I spoke to the captain in command of the rear platoons, saying that I had been ordered to support the regulars in the attack upon the hills, and that in my judgment we could not take these hills by firing at them, and that we must rush them. He answered that his orders were to keep his men lying where they were, and that he could not charge without orders. I asked where the Colonel was, and as he was not in sight, said, "Then I am the ranking officer here and I give the order to charge"—for I did not want to keep the men longer in the open suffering under a fire which they could not effectively return.
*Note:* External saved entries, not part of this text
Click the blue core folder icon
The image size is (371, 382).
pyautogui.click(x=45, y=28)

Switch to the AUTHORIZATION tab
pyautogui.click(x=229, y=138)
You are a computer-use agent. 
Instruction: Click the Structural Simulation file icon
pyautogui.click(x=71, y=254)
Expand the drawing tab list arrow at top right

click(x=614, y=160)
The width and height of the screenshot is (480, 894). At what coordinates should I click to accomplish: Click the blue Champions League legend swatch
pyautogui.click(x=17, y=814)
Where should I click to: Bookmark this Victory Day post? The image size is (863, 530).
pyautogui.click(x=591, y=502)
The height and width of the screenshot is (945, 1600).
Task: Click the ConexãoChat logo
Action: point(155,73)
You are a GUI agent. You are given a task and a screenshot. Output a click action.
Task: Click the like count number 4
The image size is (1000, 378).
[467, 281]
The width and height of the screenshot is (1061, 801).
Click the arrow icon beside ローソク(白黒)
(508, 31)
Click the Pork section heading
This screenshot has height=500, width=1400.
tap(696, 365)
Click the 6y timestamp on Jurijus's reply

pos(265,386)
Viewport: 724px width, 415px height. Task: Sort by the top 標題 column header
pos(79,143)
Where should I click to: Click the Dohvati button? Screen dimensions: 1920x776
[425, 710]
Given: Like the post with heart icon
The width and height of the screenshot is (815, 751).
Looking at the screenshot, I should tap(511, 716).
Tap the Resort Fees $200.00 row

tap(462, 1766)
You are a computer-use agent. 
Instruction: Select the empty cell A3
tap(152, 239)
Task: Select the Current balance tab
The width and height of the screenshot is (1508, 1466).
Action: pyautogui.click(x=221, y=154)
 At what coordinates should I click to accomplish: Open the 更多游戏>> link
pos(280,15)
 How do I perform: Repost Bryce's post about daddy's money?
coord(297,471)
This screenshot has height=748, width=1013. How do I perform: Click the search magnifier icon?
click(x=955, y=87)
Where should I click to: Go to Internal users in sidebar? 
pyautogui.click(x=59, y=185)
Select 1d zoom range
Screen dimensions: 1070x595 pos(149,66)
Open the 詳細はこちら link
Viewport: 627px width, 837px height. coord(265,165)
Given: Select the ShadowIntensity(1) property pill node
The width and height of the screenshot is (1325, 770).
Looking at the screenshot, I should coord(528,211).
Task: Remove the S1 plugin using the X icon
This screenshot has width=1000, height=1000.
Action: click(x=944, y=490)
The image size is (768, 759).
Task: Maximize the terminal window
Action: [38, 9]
Naturally the captain hesitated to obey this order when no word had been received from his own Colonel. So I said, "Then let my men through, sir," and rode on through the lines, followed by the grinning Rough Riders, whose attention had been completely taken off the Spanish bullets, partly by my dialogue with the regulars, and partly by the language I had been using to themselves as I got the lines forward, for I had been joking with some and swearing at others, as the exigencies of the case seemed to demand. When we started to go through, however, it proved too much for the regulars, and they jumped up and came along, their officers and troops mingling with mine, all being delighted at the chance. When I got to where the head of the left wing of the Ninth was lying, through the courtesy of Lieutenant Hartwick, two of whose colored troopers threw down the fence, I was enabled to get back into the lane, at the same time waving my hat, and giving the order to charge the hill on our right front. Out of my sight, over on the right, Captains McBlain and Taylor, of the Ninth, made up their minds independently to charge at just about this time; and at almost the same moment Colonels Carroll and Hamilton, who were off, I believe, to my left, where we could see neither them nor their men, gave the order to advance. But of all this I knew nothing at the time. The whole line, tired of waiting, and eager to close with the enemy, was straining to go forward; and it seems that different parts slipped the leash at almost the same moment. The First Cavalry came up the hill just behind, and partly mixed with my regiment and the Ninth. As already said, portions of the Third, Sixth, and Tenth followed, while the rest of the members of these three regiments kept more in touch with the infantry on our left.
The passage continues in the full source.